The Latin text of the Requiem is set to traditional sections of the Requiem Mass, scripture, and a medieval poem "all added in at different times, but acquiring a weight and dignity through use and age." The composer wrote, "I wanted a sense of ancient inheritance to inhabit my setting: a ritual steeped in the inevitability of death – gradually moving toward consolation and acceptance."
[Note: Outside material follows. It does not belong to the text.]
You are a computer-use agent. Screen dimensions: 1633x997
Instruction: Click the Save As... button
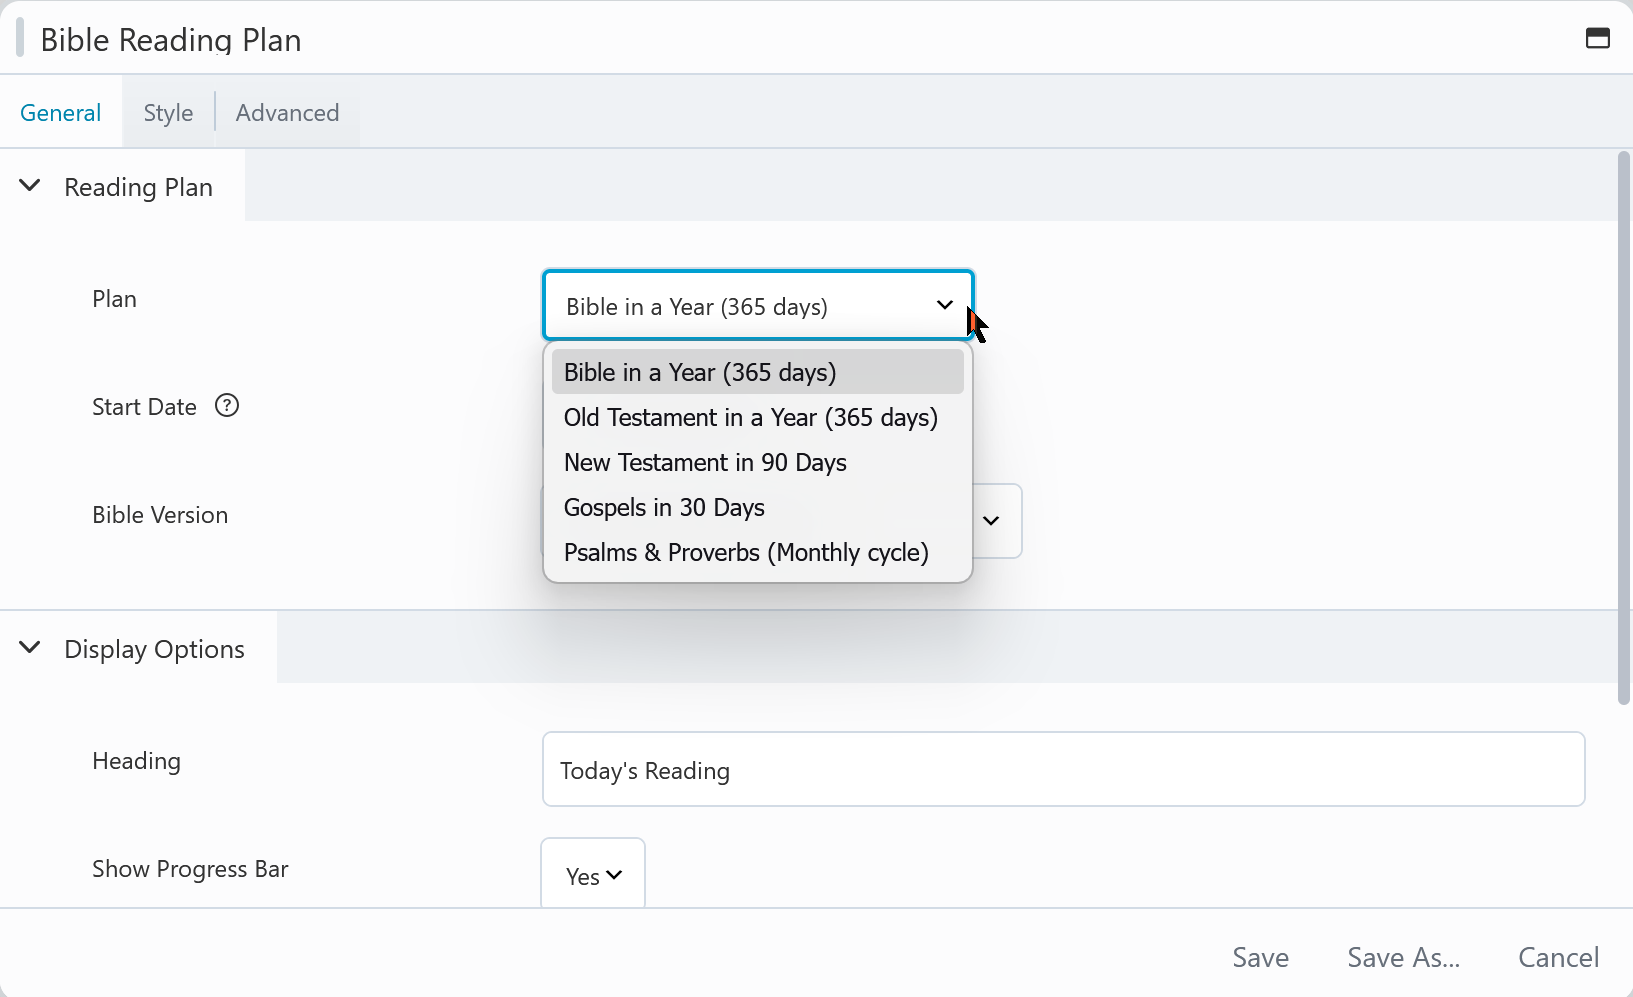coord(1403,958)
Harbison composed the piece through the initial shock and aftermath of the September 11 attacks, causing him to reflect on the meaning of the composition. He recalled, "My account of the genesis of the piece makes it clear that its sources go back fifteen years. But the events of that fall made my purposes clearer. I wanted my piece to have a sense of the inexorability of the passage of time, for good and ill, of the commonality of love and loss. I wanted to open up an aural space where this could be acknowledged." He continued:
Ideally this piece is not coercively about how you should feel, but rather an offer of a place to be true to your own thoughts. I inscribed, as I wrote this piece over seventeen years, the names of loved ones who died in that time, not to tell the listener about my reaction, but to remind myself that only living alertly in our own immediate lives gives us any comprehension of war, disaster, destruction on a wider scale. I wanted a way to jump with the text from past to present to future, from they to we to I.

===Structure===
The Requiem has a duration of approximately 58 minutes and is composed in two parts comprising thirteen smaller movements:

Part I
Introit
Sequence I: Dies irae
Sequence II: Tuba mirum
Sequence III: Liber scriptus
Sequence IV: Quid sum miser
Sequence V: Recordare
Sequence VI: Confutatis – Lacrymosa
Part II
Offertorium
Sanctus
Agnus Dei
Lux aeterna
Libera me
In paradisum

Harbison described the two parts as "an accidental collection of words about mortality (part I) and continuity (part II), to be shaped into a purposeful collection of sounds."

===Instrumentation===
The work is scored for solo soprano, mezzo-soprano, tenor, baritone, SATB chorus, and an orchestra consisting of two flutes (2nd doubling piccolo), two oboes, two clarinets, two bassoons (2nd doubling contrabassoon), two horns, two trumpets, three trombones, timpani, three percussionists, piano (doubling celesta), harp, and strings.

==Reception==
The Requiem has been praised by music critics. Reviewing the world premiere, Lloyd Schwartz of The Phoenix remarked, "There's such amplitude, so much going on, it's more than one can take in from a single hearing (I went back to hear it again). On opening night, the audience gave the piece, the performers, and the composer a prolonged standing ovation." He added, "In this Requiem, the variety is there, certainly in the glittering array of orchestral color. Yet the tone is consistent — yearning, struggling, tragic. Even the most joyous music is permeated with foreboding, and that ties it to our own time. And as we know from the great Requiems of Verdi, Berlioz, and Fauré, these are the very pieces that last." Richard Dyer of The Boston Globe similarly described it as "a particularly radiant work." The music was also praised by Ellen Pfeifer of The Wall Street Journal and Bernard Holland of The New York Times, who wrote, "There is more to this piece than simply medievalism revised, but one feels in it a chill of old churches, and this creates the overriding impression. Mr. Harbison describes his piece as 'a place to be true to your own thoughts.' I would have preferred him to be more selfish, but in the end one admired his modest steadfastness."